╭─ Text for analysis
By: Staff Writer
February 19, 2021
In a rare display of unity, the 14 independent CARICOM states today insisted on the equitable distribution of COVID-19 vaccines.
A resolution which CARICOM sponsored was adopted by the Permanent Council of the Organization of American States by acclamation.
The Resolution was presented on behalf of CARICOM by Antigua and Barbuda’s Ambassador, Sir Ronald Sanders, who was the architect of the original resolution and who was the chief negotiator for its adoption along with Trinidad and Tobago’s Ambassador Anthony Phillips-Spencer, the Chair of the CARICOM caucus.
Speaking for CARICOM, Ambassador Sanders told the OAS that its 34 member states accounted for 45 percent of the infected cases and 48 percent of the deaths globally. “That is almost half the global number of infected cases and nearly half the number of deaths in the world”.
The Ambassador added, “Those figures alone should give each of us – and all of us – every good reason to be gravely troubled about the damaging effects of the COVID-19 pandemic on the health and well-being of our peoples. In many – if not all – our countries, our hospitals are finding it enormously difficult to cope”.
╰─
Carry on the news report about CARICOM's vaccine resolution at the OAS from the point where it stops. The listing that comes next is unrelated material and stands apart from the news report on the CARICOM vaccine resolution.
╭─ Provided material
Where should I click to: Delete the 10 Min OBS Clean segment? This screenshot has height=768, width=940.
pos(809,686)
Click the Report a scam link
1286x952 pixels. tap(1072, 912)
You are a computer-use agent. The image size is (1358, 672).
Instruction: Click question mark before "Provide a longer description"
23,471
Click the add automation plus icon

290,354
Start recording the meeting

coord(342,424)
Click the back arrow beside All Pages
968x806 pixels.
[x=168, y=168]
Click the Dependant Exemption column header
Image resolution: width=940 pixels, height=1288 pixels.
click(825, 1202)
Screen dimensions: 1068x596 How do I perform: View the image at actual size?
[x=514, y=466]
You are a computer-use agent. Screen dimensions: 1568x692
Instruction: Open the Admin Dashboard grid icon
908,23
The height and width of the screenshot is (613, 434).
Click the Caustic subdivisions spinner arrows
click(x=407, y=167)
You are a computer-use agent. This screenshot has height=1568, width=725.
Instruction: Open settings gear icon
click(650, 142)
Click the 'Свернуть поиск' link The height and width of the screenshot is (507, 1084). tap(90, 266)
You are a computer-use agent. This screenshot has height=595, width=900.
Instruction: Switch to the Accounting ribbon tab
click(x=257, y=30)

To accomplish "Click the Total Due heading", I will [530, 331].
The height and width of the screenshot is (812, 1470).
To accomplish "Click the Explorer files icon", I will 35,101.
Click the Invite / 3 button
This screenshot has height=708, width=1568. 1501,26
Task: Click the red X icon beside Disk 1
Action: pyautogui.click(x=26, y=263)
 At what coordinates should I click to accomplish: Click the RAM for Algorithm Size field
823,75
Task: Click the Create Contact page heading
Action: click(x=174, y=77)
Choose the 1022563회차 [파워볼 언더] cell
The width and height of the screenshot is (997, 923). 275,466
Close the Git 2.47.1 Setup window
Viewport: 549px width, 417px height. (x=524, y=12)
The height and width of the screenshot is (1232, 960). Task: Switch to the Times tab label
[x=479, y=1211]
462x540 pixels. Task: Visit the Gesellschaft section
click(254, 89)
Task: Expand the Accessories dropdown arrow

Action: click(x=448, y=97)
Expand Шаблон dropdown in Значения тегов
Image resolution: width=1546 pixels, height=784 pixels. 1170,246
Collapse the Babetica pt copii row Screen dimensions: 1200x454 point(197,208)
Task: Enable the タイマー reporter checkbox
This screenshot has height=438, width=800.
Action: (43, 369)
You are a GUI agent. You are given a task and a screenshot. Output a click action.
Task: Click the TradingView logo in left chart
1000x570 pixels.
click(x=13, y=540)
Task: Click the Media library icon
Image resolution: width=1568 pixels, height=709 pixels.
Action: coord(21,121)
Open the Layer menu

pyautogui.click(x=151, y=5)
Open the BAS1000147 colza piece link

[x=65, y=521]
╰─
* _Written reply_
Sir Ronald explained that while the majority of developing states, including in Latin America and the Caribbean, are still without stocks of vaccines, “some developed countries have ordered vaccines, in one case five times the size of its population, and are hoarding them, at a time when they are desperately needed throughout the world”.
Ambassador Sanders cited studies which indicate that some of the world’s rich nations, representing only 15 percent of the global population have bought 60 percent of the available vaccines”.
He said, “The world will not survive if 15 percent of the world holds for itself 60% of vaccines, and 85% of the people must struggle for an equitable share.”
Presenting grim figures for the member states of the OAS, Sanders emphasized that only two counties have managed to give one shot of vaccines to more than 10 percent of their populations. The countries are the U.S. at 12 percent and Chile at 10 percent.
He revealed that only three other countries have inoculated more than 1 percent of their people, but “none of the remaining 29 member states have sufficient vaccines to inoculate more than 0.95 percent of their people”.
The Antigua and Barbuda diplomat also warned wealthy countries that “even if they are fully vaccinated by the middle of this year, and poor countries remain largely shut out, the global economy would suffer losses exceeding US$9tr, a sum greater than the annual output of Japan and Germany combined”. “No one will benefit”, he said, “We are truly all in this together”.
The Resolution called for a scaling-up of production by the main vaccine producing countries; faster distribution of the vaccines, low-cost financing from international financial institutions so that developing countries can buy needed stocks. It also called expressed grave concern about inequitable access and distribution of vaccines.